AB: That’s been one of the most difficult challenges: what to do with it. Everything led to a dead end because Seychelles is so isolated and doesn’t have solutions yet for that kind of waste. But, off the back of this project, all sorts of things are being put in motion.
The President of Seychelles took photos from the project to the G7 summit and showed them to world leaders. Several countries have pledged money to a fund that aims to improve waste management in small island states, like Seychelles. At the recent World Ocean Summit in Ireland the President was talking about the project and we created a report that he handed to the UN Secretary General. So we have shone a light on the issue, and Aldabra is now being used as an example of how bad the problem has become.
LT: One of the hardest things about a project like this is that you’re suddenly confronted with the madness of modern society – like making things that are used for five minutes out of a material that can endure for thousands of years. The timescales on which we are able to respond are not commensurate with the magnitude and the urgency of the problem.
RA: What do you hope the impact will be of this project?

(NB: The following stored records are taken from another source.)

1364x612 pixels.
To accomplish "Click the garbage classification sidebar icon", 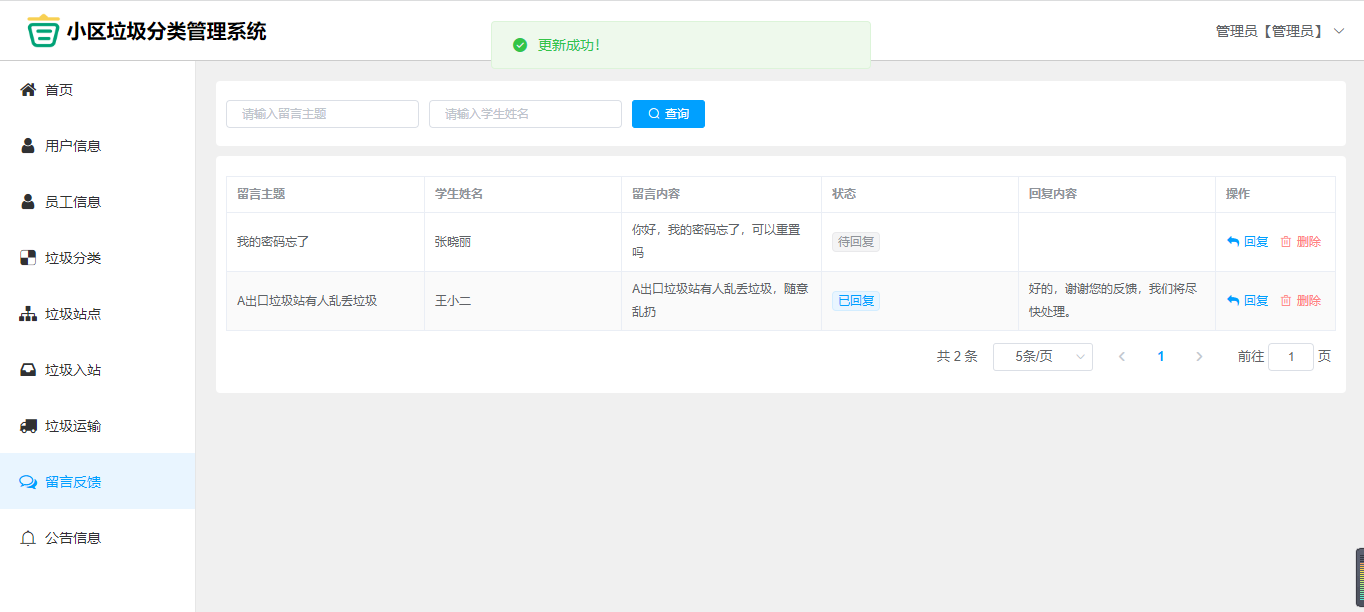I will pos(28,258).
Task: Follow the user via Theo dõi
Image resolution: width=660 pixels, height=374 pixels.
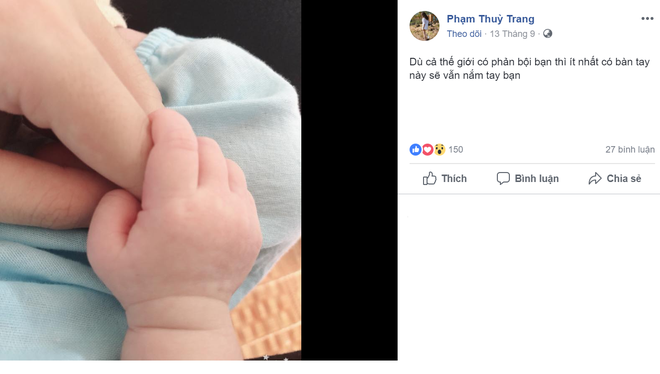Action: pos(464,34)
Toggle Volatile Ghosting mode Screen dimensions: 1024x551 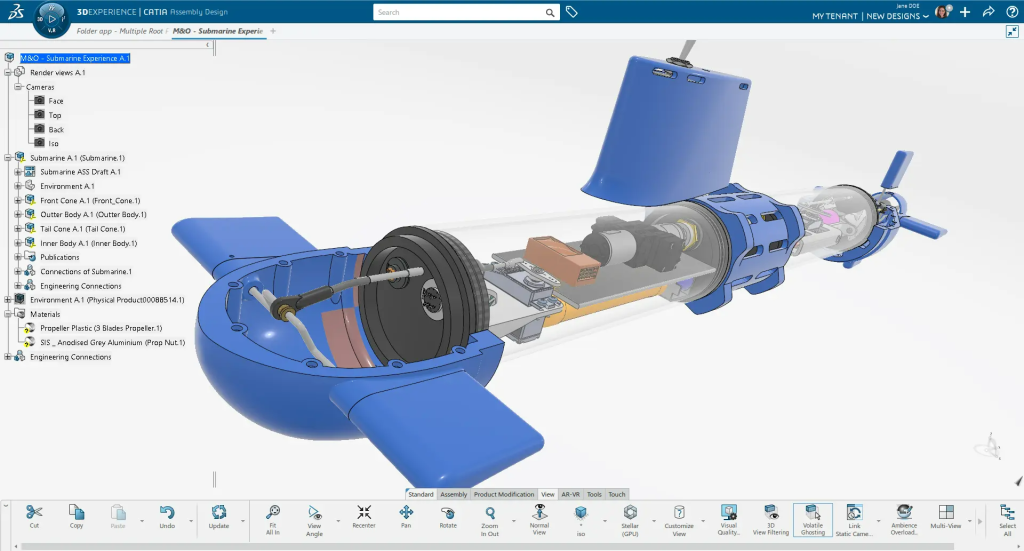tap(812, 516)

AB: We’d love to see changes implemented in Seychelles. We’ve also tried to do as much education and outreach as possible. We’re trying to help to create awareness.
RA: Has it helped to inform future directions or priorities of research?
LT: I feel that any research I do in the future should have a significant and positive short-term impact, so I’m trying to reprioritise what I put my energy into. I’m involved in the Ridgeway Project which is trying to support biodiversity in the British countryside. Biodiversity needs help here too. It can feel daunting, but you have to do things where you already have connections or networks. My advice would be: look at what you’ve got already and ask yourself – if I’ve only got so much time and energy, what am I going to do that would make the biggest difference?
AB: I think that’s a good message for Oxford.